◆ TEXT SHOWN:
I really could use some help finding a satisfying reason *why* this apparent anomaly (described below) occurs. The question takes the form of a game, and one of the statistical results sticks out to me as inaccurate.

I posted something similar to this a while back, and some of the members here were very nice and tried to explain the issue to me. While I thought (at the time) that I had finally understood the issue, I realize now that I still have no clue why this is happening, and it's driving me crazy.

I have a background in mathematics, but it's only at a very low level; I have a high level of background in organic chemistry, however, so I'm comfortable with science.

I've done the math by hand (as you'll see below), and I've even gone so far as to write a FORTRAN program (hey, this was a long time ago) to simulate 10 million "plays" of the "game", and compiled all of the results. It matched the long-hand math predictions, but I just don't understand *why* it's happening. I know common sense sometimes doesn't go hand in hand with some scientific results, but this is so weird...

If anyone can help me out (PMs are fine, or replies to this thread) I'd really appreciate it. No, this isn't a homework problem, it's just something I've wondered about for 25+ years now and I'd love to know the reasoning behind it.

◆ DATASET EXTRACT:
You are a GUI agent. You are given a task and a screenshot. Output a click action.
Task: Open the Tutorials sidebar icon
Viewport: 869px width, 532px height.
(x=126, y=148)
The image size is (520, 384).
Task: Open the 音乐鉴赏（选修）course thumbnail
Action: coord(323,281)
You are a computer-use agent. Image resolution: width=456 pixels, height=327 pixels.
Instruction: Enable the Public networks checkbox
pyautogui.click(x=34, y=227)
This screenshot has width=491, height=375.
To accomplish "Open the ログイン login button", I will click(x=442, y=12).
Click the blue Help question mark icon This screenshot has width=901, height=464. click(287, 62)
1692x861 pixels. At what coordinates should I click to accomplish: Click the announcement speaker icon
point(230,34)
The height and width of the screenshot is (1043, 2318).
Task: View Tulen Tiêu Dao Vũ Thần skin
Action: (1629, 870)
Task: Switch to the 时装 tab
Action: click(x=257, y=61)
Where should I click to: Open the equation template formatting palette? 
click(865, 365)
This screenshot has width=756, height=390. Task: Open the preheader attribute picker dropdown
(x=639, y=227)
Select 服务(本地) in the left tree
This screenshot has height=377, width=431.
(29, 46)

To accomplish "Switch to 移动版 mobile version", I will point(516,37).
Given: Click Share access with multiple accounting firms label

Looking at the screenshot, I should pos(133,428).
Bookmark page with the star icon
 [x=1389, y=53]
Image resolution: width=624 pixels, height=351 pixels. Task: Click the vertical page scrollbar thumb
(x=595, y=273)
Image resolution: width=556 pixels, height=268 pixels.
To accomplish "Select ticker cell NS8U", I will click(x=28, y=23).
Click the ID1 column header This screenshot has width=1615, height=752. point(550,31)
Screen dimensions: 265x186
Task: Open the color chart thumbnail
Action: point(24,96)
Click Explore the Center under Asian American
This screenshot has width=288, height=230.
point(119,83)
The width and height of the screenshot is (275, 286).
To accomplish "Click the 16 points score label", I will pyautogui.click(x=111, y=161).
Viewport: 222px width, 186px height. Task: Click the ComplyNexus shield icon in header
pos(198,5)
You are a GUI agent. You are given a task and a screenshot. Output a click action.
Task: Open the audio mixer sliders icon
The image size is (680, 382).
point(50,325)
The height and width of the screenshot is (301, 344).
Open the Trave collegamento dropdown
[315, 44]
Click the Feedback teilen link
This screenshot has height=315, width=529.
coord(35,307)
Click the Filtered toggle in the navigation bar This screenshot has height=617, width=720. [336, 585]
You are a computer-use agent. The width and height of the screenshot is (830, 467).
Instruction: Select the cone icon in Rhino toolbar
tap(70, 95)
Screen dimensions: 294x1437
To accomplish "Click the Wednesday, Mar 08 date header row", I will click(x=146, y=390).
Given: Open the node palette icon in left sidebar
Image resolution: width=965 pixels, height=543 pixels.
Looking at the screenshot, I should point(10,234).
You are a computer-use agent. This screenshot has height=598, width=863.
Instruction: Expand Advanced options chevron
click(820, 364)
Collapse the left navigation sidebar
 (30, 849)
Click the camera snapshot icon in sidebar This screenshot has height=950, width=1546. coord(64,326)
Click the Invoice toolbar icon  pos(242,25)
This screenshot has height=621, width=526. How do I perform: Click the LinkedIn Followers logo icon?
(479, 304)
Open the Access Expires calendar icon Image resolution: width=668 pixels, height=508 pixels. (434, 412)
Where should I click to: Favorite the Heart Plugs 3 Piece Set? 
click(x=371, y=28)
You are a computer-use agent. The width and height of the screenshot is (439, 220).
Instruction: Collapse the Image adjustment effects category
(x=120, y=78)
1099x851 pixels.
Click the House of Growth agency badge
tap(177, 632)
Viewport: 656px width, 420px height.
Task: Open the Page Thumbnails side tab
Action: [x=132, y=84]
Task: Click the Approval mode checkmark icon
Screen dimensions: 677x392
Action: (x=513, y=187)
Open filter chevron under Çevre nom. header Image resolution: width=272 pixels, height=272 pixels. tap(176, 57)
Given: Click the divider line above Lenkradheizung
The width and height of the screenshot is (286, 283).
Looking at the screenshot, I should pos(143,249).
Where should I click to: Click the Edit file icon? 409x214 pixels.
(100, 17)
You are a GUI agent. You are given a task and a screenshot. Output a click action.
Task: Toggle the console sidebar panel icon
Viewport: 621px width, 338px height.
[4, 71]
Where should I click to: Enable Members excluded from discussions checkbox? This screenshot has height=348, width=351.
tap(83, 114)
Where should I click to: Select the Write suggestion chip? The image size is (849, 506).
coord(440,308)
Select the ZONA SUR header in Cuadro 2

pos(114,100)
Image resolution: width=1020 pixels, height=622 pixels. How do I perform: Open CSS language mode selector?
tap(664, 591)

◆ TASK INSTRUCTIONS:
• A. Answer these from the post:
(i) How many simulated plays did the FORTRAN program run?
(ii) In which field does the writer have a high level of background?
(iii) For how long has the writer wondered about this problem?
• B. Return the passage of the post from "I have a background" to "reasoning behind it.", copied without any changes.
Rely only on the post itself when responding.

◆ SOLUTION SET:
• A.
(i) 10 million
(ii) Organic chemistry
(iii) 25+ years

• B.
I have a background in mathematics, but it's only at a very low level; I have a high level of background in organic chemistry, however, so I'm comfortable with science.

I've done the math by hand (as you'll see below), and I've even gone so far as to write a FORTRAN program (hey, this was a long time ago) to simulate 10 million "plays" of the "game", and compiled all of the results. It matched the long-hand math predictions, but I just don't understand *why* it's happening. I know common sense sometimes doesn't go hand in hand with some scientific results, but this is so weird...

If anyone can help me out (PMs are fine, or replies to this thread) I'd really appreciate it. No, this isn't a homework problem, it's just something I've wondered about for 25+ years now and I'd love to know the reasoning behind it.